What you need to do ▸ Please retype the records below exactly as they appear, leaving out every picture.

Material for the task ▸

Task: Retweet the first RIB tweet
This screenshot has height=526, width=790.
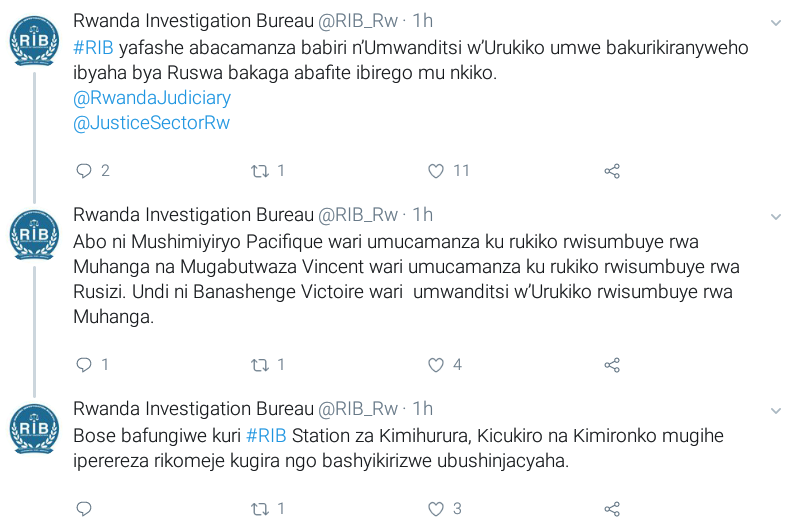Action: [x=260, y=171]
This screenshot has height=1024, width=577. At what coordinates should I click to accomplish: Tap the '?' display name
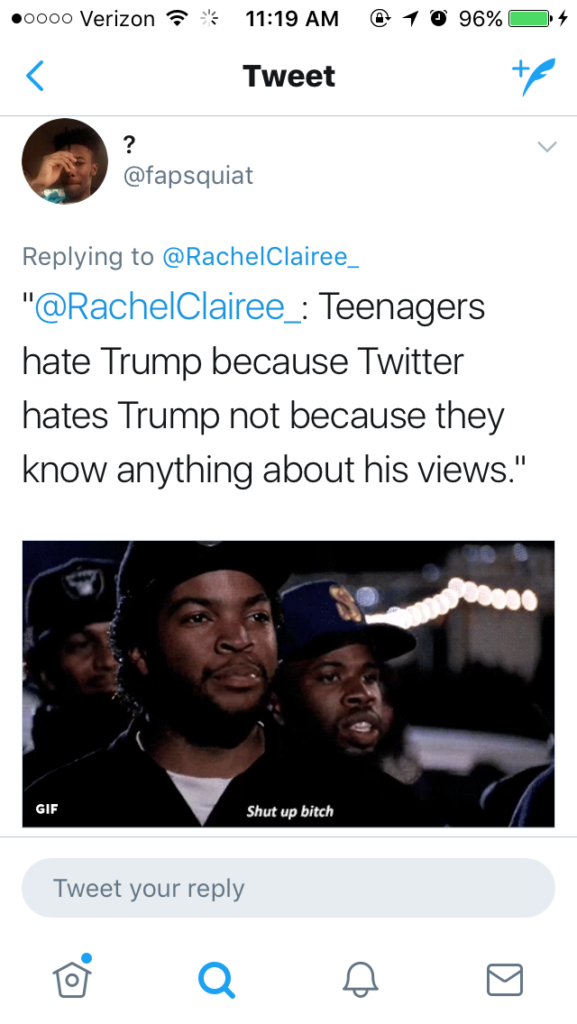pyautogui.click(x=129, y=145)
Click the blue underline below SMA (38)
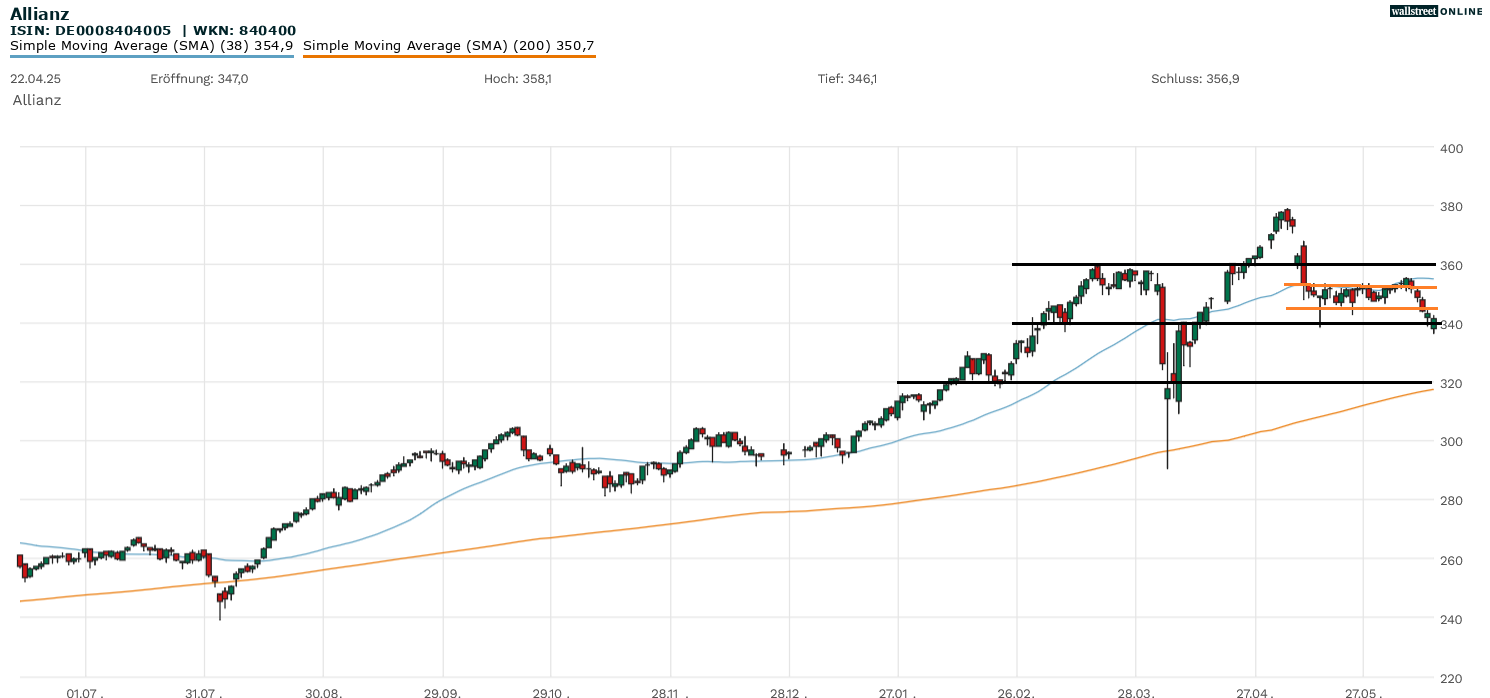This screenshot has width=1490, height=698. [151, 57]
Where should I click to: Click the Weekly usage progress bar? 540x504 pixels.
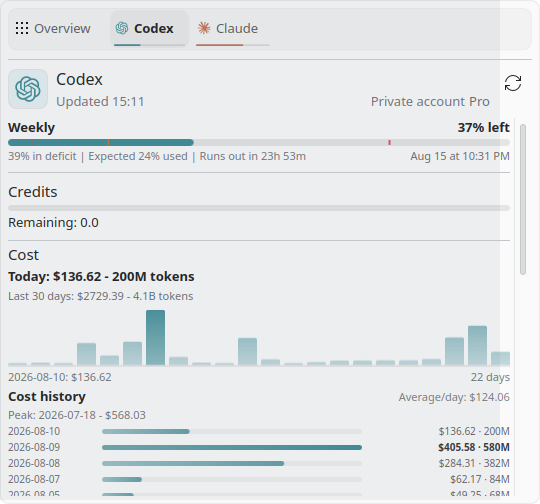point(259,142)
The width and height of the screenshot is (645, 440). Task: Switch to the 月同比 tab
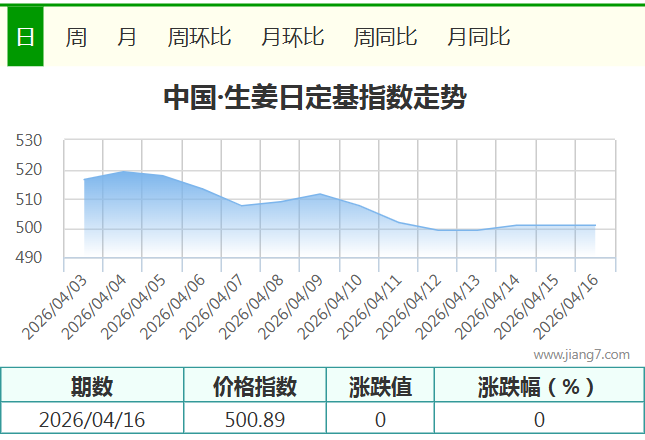coord(478,37)
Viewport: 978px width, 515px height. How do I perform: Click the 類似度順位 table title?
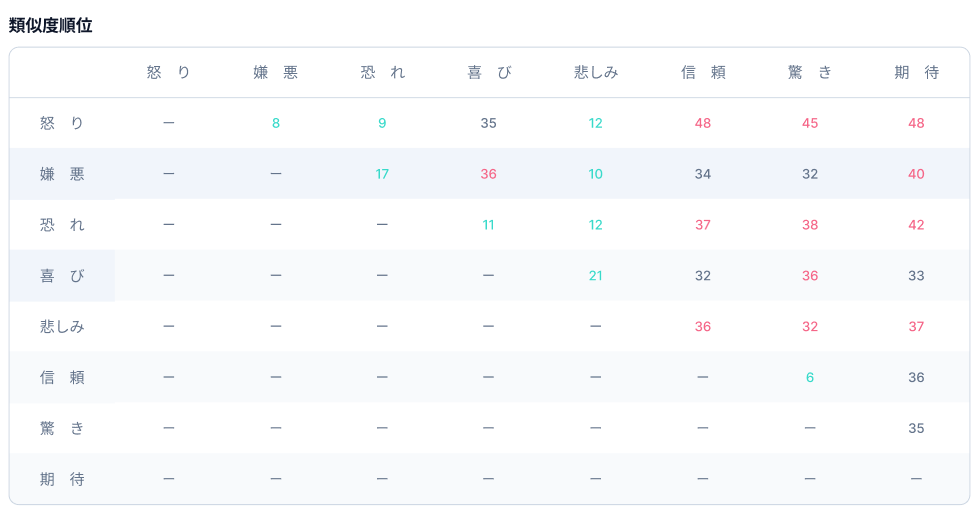[51, 26]
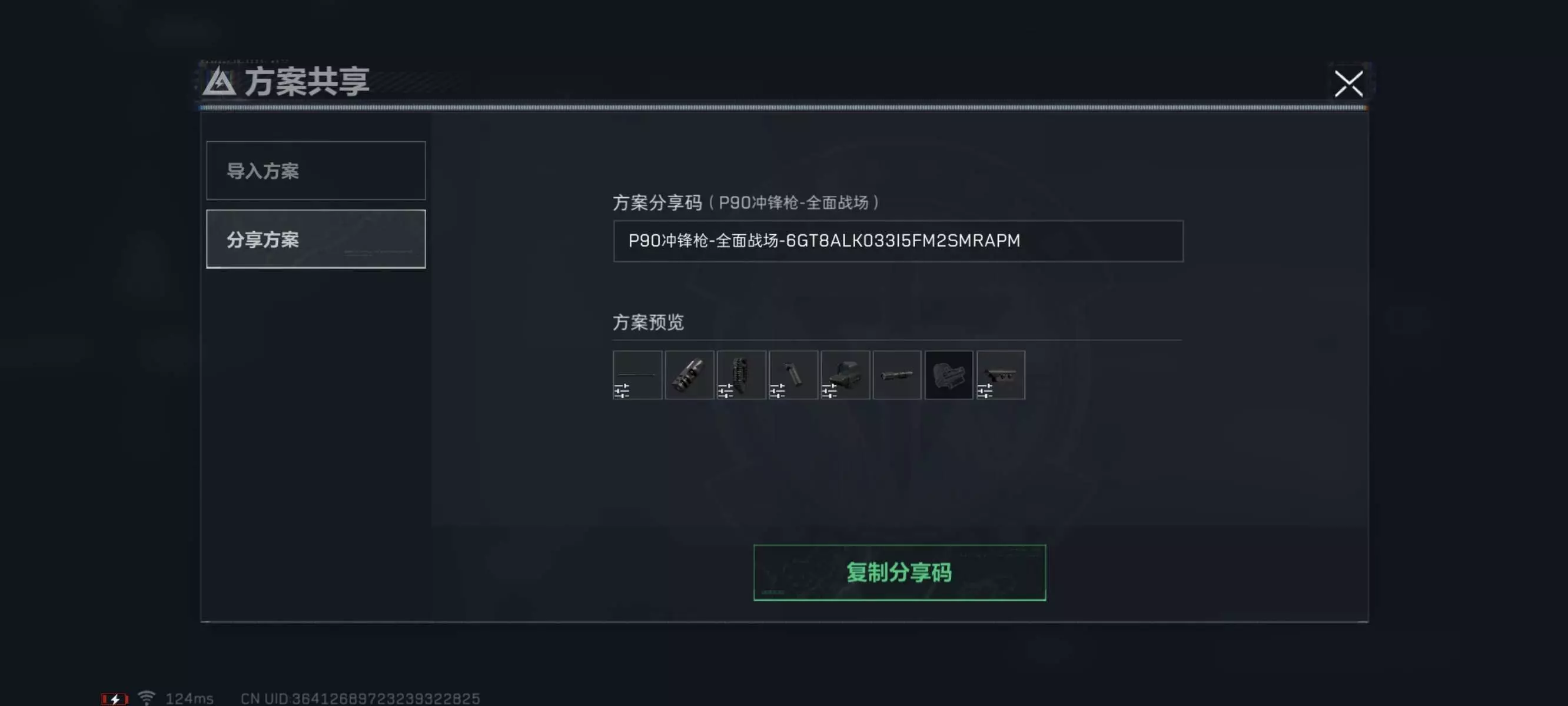This screenshot has height=706, width=1568.
Task: Open tuning sliders on last attachment
Action: tap(985, 391)
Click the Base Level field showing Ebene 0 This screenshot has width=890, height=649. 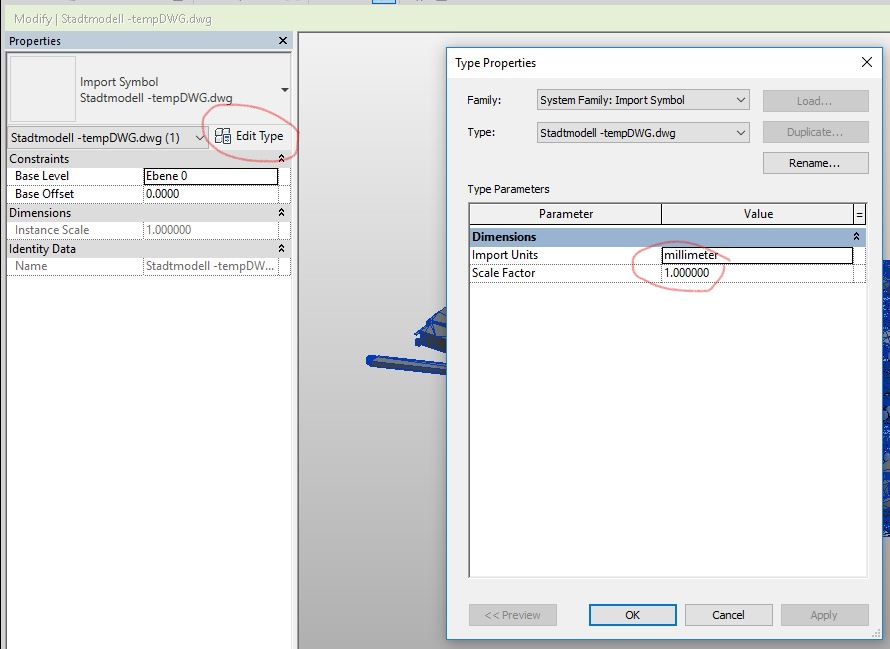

Task result ▸
Task: Retweet the first RIB tweet
This screenshot has height=526, width=790.
Action: [x=260, y=171]
This screenshot has height=1024, width=577. At what coordinates should I click to accomplish: Tap the '?' display name
pyautogui.click(x=129, y=145)
Click the blue underline below SMA (38)
This screenshot has width=1490, height=698. [151, 57]
Where should I click to: Click the Weekly usage progress bar? 540x504 pixels.
point(259,142)
The width and height of the screenshot is (645, 440). Task: Switch to the 月同比 tab
coord(478,37)
Viewport: 978px width, 515px height. How do I perform: Click the 類似度順位 table title?
[51, 26]
This screenshot has height=706, width=1568.
Task: Open tuning sliders on last attachment
Action: tap(985, 391)
Click the Base Level field showing Ebene 0 This screenshot has width=890, height=649. 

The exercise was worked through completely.